Mehr als die Hälfte des gesamten Energieverbrauchs in Deutschland wird für Wärme genutzt (BDEW Statusreport: Wärme 2026). Damit ist der Wärmesektor einer der wichtigsten Hebel auf dem Weg zu einer nachhaltigen und klimaneutralen Energiezukunft. Der Schlüssel? Intelligentes Energiemanagement und innovative Wärmespeicherlösungen.

Die Herausforderung ist klar: Solarthermie erzeugt vor allem im Sommer Energie, während der Wärmebedarf im Winter seinen Höhepunkt erreicht. Saisonale Wärmespeicher schließen diese Lücke, indem sie erneuerbare Wärme über Monate speichern und genau dann verfügbar machen, wenn sie am dringendsten benötigt wird.

Flexora GmbH ist stolz darauf, das von Sonnenwärme Rüdigheim eG, sinnogy GmbH und cupasol GmbH geleitete Projekt als neuer Technologiepartner zu unterstützen. Gemeinsam arbeiten die Projektbeteiligten an einem klimafreundlichen, bürgergetragenen und dezentralen Wärmesystem, das ein ganzes Dorf versorgen kann – unabhängig von schwankenden Energiemärkten und ausgerichtet auf die Bedürfnisse zukünftiger Generationen.

Im Mittelpunkt des Projekts steht ein 16 Meter hoher Wärmespeicher – das thermische Rückgrat des Nahwärmenetzes, das zahlreiche individuelle Speicherlösungen ersetzt.

Für großflächige thermische Speichersysteme sind präzise räumliche Temperaturdaten entscheidend, um die Systemleistung zu optimieren, die nutzbare Speicherkapazität zu maximieren und effiziente Lade- und Entladezyklen zu ermöglichen.

Im Rahmen dieses Projekts untersucht Flexora, wie großflächige Sensortechnologie eine skalierbare Alternative zu herkömmlichen Tauchhülsen mit Temperaturfühlern bieten kann. Durch eine flächendeckende Temperaturüberwachung soll Flexora-Technologie die Transparenz des Systems erhöhen, die Installation vereinfachen und ein effizienteres Management thermischer Energie unterstützen.

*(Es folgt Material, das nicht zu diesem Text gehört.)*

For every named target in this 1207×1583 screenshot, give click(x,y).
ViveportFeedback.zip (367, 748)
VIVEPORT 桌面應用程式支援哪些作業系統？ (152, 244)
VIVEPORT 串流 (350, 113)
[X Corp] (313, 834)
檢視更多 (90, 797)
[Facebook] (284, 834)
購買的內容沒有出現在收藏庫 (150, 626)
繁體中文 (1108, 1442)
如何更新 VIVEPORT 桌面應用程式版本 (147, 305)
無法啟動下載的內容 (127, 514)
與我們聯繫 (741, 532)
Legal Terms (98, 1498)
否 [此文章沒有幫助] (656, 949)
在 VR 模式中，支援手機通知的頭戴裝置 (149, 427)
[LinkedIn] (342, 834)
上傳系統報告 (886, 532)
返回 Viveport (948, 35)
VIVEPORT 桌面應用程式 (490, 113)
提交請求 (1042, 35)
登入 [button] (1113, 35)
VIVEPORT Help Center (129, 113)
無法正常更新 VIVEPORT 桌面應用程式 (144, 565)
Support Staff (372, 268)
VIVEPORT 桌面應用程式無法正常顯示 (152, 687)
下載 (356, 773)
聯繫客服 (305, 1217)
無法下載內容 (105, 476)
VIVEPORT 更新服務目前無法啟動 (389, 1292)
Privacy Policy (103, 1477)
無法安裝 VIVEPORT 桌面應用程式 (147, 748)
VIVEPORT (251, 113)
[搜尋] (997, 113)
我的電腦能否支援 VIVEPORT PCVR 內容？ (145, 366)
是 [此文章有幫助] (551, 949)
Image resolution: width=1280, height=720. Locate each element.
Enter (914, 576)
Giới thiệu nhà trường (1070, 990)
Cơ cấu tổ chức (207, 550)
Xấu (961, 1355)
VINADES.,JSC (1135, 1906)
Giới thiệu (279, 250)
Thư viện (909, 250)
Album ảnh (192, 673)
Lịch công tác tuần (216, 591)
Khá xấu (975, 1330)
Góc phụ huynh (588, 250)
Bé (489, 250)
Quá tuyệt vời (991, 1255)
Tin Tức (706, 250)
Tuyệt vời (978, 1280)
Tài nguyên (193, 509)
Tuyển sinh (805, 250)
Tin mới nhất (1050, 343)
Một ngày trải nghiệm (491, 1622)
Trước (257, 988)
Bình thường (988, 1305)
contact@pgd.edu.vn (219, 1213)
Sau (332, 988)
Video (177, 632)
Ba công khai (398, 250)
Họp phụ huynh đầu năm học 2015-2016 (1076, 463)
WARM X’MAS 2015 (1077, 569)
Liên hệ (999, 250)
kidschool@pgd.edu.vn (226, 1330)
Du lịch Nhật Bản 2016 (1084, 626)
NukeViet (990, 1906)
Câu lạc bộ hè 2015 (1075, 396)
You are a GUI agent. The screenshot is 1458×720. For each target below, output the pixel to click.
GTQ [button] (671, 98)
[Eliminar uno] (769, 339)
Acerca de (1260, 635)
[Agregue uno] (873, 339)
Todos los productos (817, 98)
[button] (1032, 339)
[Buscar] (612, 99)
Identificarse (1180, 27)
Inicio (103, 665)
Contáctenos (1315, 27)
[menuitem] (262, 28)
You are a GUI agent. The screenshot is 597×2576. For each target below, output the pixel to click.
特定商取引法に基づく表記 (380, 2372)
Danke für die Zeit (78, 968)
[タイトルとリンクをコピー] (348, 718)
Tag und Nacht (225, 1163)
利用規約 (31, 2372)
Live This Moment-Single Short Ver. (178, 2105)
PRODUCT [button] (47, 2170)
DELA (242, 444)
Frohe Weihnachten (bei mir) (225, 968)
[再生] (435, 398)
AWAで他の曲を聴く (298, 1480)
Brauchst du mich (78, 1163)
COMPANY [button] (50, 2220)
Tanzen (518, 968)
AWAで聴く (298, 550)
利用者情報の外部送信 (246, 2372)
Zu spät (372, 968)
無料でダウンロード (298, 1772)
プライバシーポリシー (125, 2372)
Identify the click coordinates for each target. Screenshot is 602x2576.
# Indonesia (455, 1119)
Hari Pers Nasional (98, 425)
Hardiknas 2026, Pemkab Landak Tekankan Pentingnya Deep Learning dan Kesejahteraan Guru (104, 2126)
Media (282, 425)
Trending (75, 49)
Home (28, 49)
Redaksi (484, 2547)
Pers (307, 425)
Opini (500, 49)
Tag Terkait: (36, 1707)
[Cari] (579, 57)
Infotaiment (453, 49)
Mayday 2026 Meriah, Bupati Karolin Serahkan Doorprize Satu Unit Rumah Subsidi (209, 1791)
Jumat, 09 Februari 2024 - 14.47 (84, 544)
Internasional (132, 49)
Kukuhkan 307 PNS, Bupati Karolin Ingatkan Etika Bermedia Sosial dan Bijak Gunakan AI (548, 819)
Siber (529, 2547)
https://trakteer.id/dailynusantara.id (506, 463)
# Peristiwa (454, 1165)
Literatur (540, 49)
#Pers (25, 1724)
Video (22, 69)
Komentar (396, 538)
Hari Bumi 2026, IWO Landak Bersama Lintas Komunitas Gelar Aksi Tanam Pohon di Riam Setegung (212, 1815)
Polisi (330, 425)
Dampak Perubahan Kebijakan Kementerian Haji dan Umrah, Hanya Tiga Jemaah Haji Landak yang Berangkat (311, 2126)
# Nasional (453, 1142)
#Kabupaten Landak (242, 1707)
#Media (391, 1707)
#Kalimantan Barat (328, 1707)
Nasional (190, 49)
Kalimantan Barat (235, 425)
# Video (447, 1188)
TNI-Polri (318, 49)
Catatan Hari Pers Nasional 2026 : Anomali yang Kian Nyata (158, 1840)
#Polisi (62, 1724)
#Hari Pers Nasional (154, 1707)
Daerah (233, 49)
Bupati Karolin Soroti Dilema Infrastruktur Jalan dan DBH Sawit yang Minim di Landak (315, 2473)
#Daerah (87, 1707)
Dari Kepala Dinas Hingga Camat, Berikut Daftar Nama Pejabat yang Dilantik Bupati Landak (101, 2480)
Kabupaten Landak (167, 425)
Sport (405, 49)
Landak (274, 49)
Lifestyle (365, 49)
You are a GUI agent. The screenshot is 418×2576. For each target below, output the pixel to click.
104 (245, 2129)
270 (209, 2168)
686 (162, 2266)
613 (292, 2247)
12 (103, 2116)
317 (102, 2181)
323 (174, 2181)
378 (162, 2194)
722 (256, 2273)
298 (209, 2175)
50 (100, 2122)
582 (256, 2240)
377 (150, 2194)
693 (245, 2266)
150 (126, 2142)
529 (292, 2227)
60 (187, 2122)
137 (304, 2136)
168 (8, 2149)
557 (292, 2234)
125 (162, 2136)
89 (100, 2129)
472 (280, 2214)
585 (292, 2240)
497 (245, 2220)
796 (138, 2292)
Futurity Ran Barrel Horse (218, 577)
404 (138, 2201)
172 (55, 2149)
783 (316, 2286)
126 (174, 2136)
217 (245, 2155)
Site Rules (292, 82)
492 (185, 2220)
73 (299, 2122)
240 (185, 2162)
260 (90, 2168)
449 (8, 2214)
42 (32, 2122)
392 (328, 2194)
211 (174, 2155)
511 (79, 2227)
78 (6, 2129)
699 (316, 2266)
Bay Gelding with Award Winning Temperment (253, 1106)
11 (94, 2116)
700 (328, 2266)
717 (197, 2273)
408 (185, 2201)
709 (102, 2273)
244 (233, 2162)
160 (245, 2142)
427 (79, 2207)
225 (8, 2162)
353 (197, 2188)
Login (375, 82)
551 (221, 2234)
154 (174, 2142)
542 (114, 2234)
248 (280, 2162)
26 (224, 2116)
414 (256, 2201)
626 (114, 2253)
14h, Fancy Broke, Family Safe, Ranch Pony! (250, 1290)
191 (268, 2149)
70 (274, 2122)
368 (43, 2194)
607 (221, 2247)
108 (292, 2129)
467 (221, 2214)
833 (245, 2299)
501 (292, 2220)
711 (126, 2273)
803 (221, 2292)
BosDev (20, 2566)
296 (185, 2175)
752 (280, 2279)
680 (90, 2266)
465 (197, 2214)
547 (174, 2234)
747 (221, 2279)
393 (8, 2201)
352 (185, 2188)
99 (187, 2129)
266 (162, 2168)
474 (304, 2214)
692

Die wichtigsten Vorteile des Ansatzes von Flexora:

  • Großflächige, vollflächige Temperaturüberwachung mit einer 2 × 8 m großen Sensorfolie und insgesamt 48 integrierten Sensoren
  • Nicht-invasive Installation ohne Bohren, aufwendige Verkabelung oder Betriebsunterbrechungen
  • Nahtlose Integration in bestehende Steuerungs- und Energiemanagementsysteme
  • Hochauflösende Temperaturdaten als Grundlage für fortschrittliche Optimierungsalgorithmen und KI-gestütztes Energiemanagement
  • Verbesserte Systemtransparenz für fundiertere Betriebsentscheidungen und höhere Effizienz

Kurz gesagt: mehr Transparenz, bessere Kontrolle und eine intelligentere Energienutzung.